BRIEF:
Look through the material below. Copy each line that contains the string "agent".

RECORD EXCERPTS:
Content starts

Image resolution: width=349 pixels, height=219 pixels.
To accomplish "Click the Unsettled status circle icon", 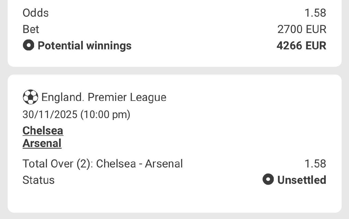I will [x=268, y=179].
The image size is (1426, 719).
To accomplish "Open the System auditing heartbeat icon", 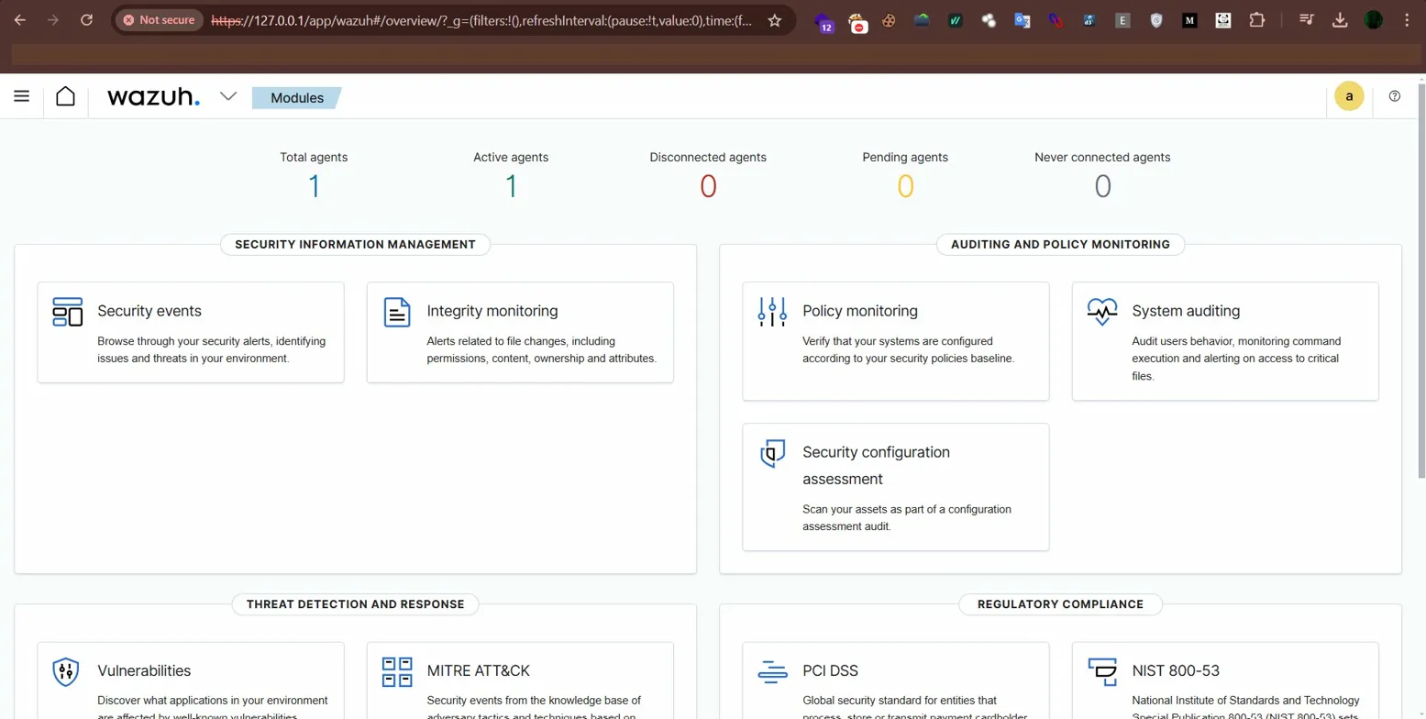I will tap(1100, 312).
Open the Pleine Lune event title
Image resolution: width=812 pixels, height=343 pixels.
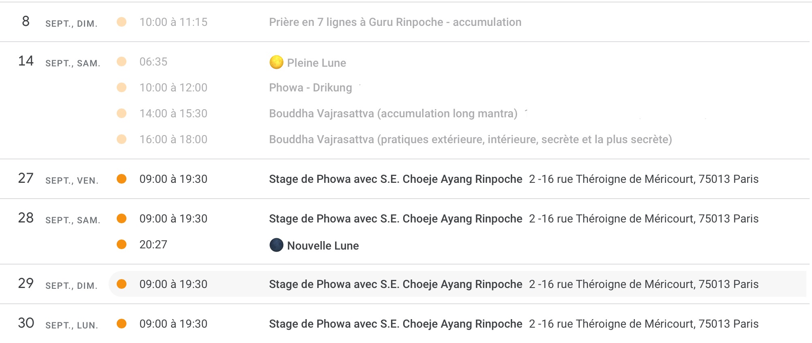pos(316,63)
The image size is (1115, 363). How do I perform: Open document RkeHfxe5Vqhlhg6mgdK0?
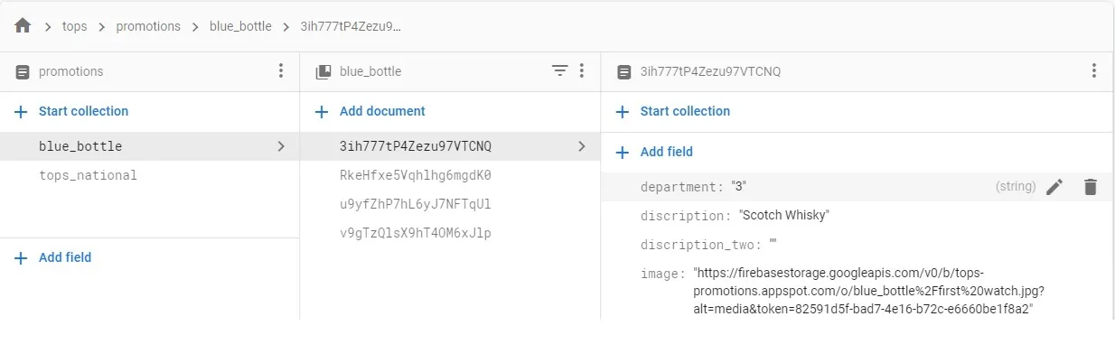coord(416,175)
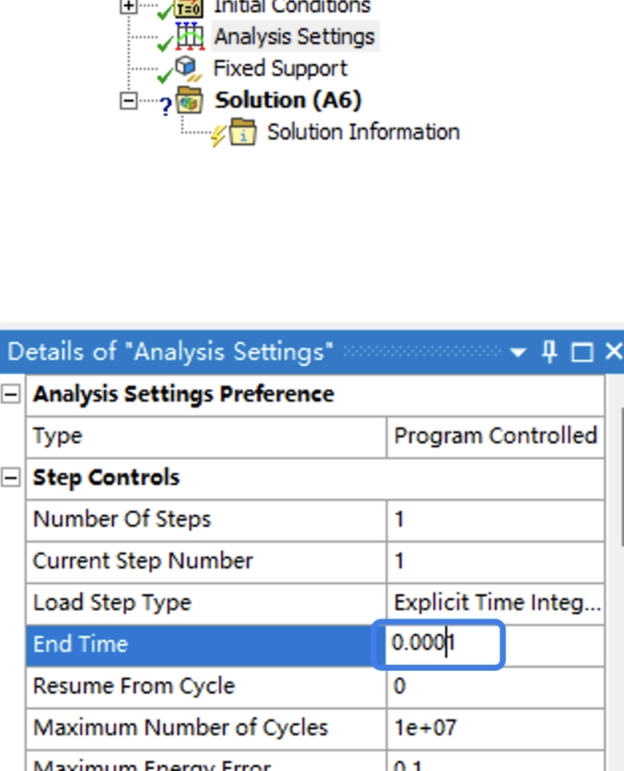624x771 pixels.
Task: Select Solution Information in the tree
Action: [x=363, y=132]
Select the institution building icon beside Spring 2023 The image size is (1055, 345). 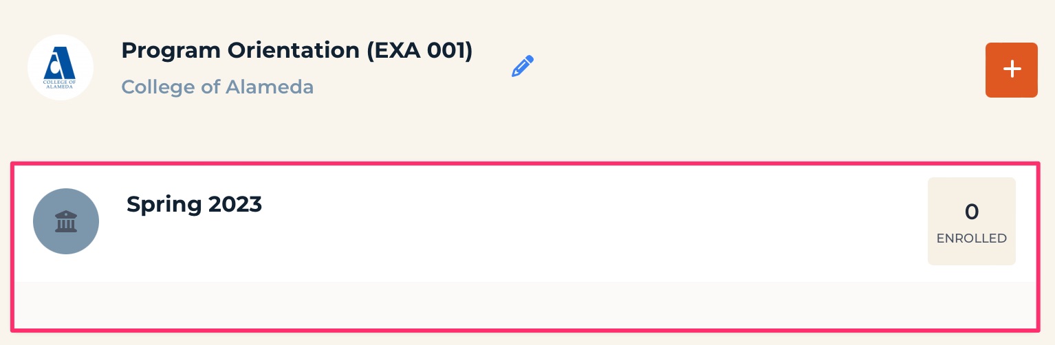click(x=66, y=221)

Content ends
Content starts

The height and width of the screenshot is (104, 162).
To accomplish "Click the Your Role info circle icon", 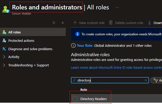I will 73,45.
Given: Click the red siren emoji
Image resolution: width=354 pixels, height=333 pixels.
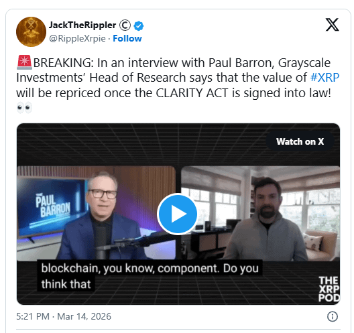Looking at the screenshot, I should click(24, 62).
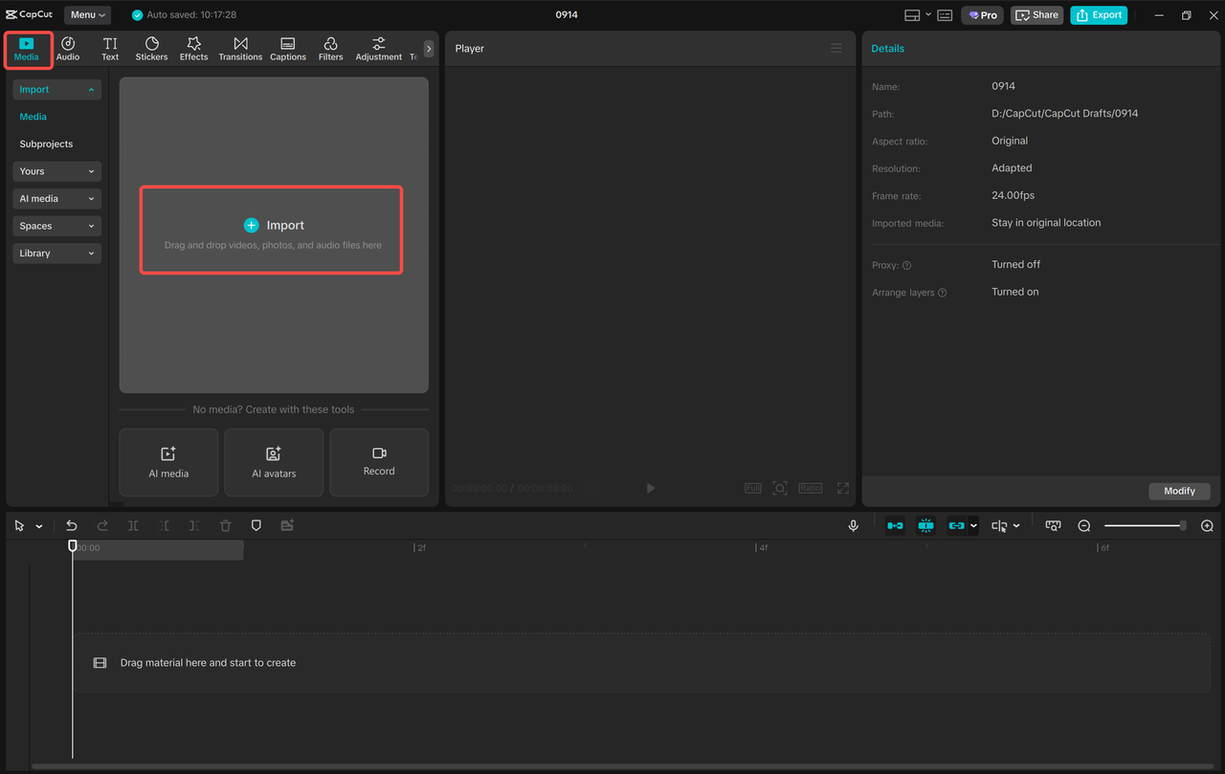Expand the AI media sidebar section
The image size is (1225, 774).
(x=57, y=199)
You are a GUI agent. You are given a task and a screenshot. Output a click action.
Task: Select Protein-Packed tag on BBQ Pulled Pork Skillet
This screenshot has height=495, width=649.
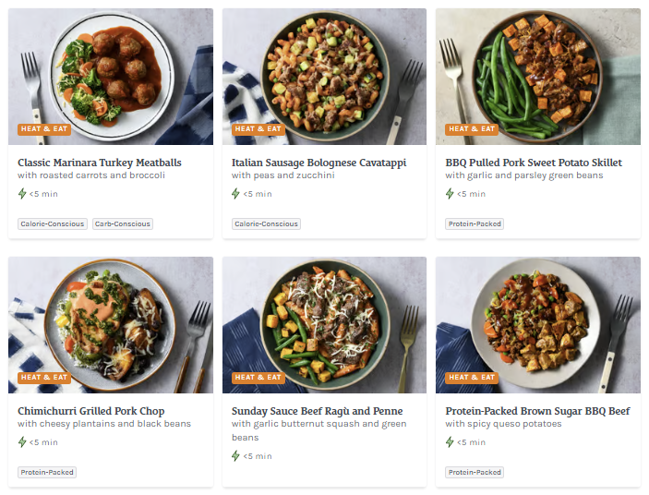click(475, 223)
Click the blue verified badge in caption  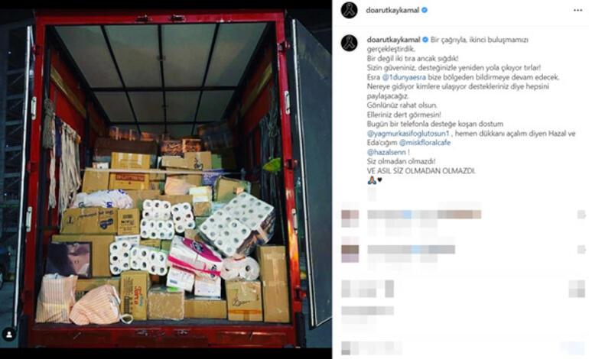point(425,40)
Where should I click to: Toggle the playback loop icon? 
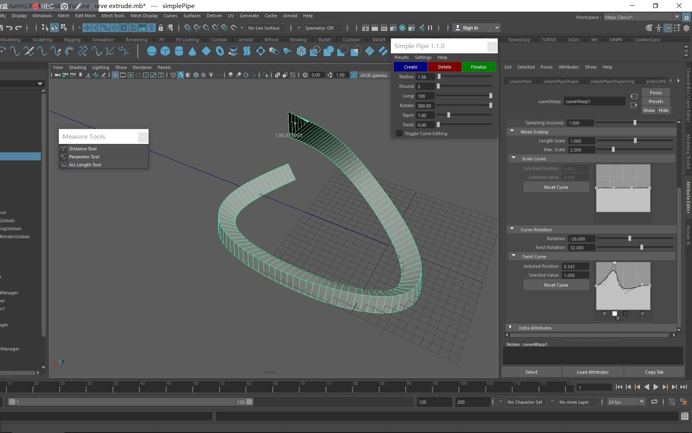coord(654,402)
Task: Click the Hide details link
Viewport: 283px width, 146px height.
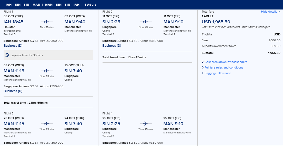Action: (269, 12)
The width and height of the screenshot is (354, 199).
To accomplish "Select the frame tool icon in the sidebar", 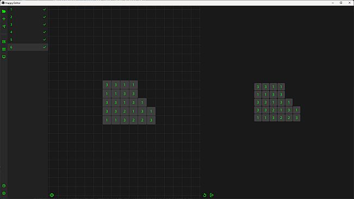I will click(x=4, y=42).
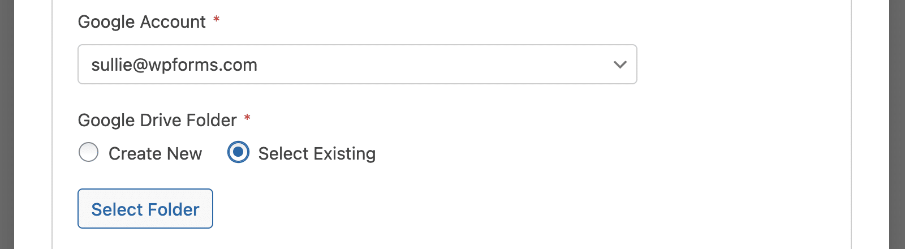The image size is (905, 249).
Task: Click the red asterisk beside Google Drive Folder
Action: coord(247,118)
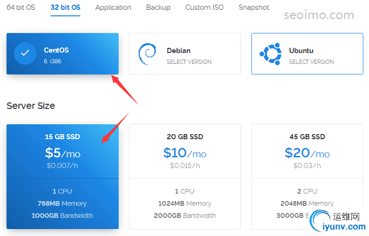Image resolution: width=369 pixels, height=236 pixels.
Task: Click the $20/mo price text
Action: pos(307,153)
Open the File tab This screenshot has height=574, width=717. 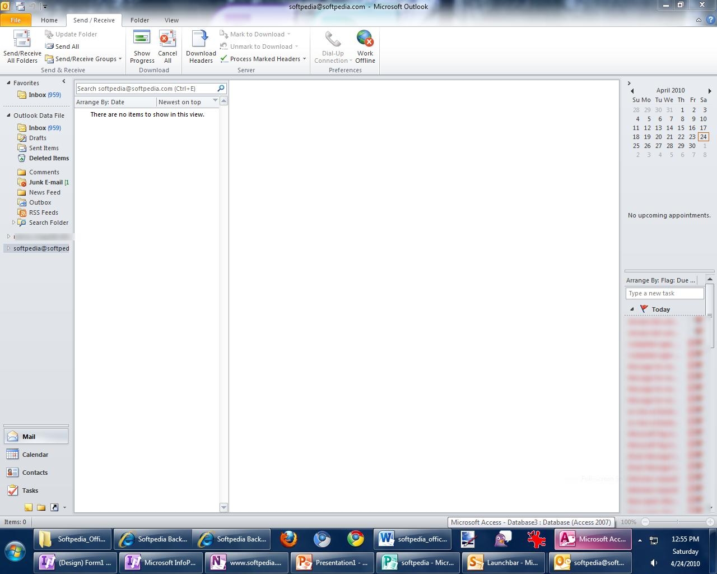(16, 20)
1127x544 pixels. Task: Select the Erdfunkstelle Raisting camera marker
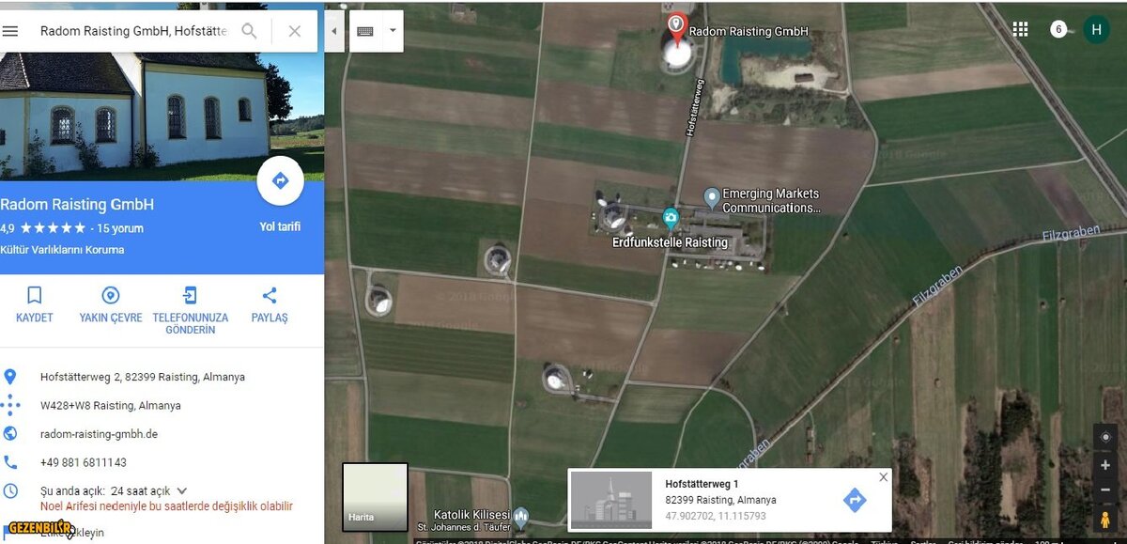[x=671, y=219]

Content ends
Content starts

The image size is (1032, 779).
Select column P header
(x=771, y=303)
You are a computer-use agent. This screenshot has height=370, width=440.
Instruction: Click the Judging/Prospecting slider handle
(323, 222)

Content ends

RESPONSE BOX:
You are a GUI agent. You are given a task and a screenshot. Output a click action.
You are a computer-use agent. This screenshot has height=370, width=440.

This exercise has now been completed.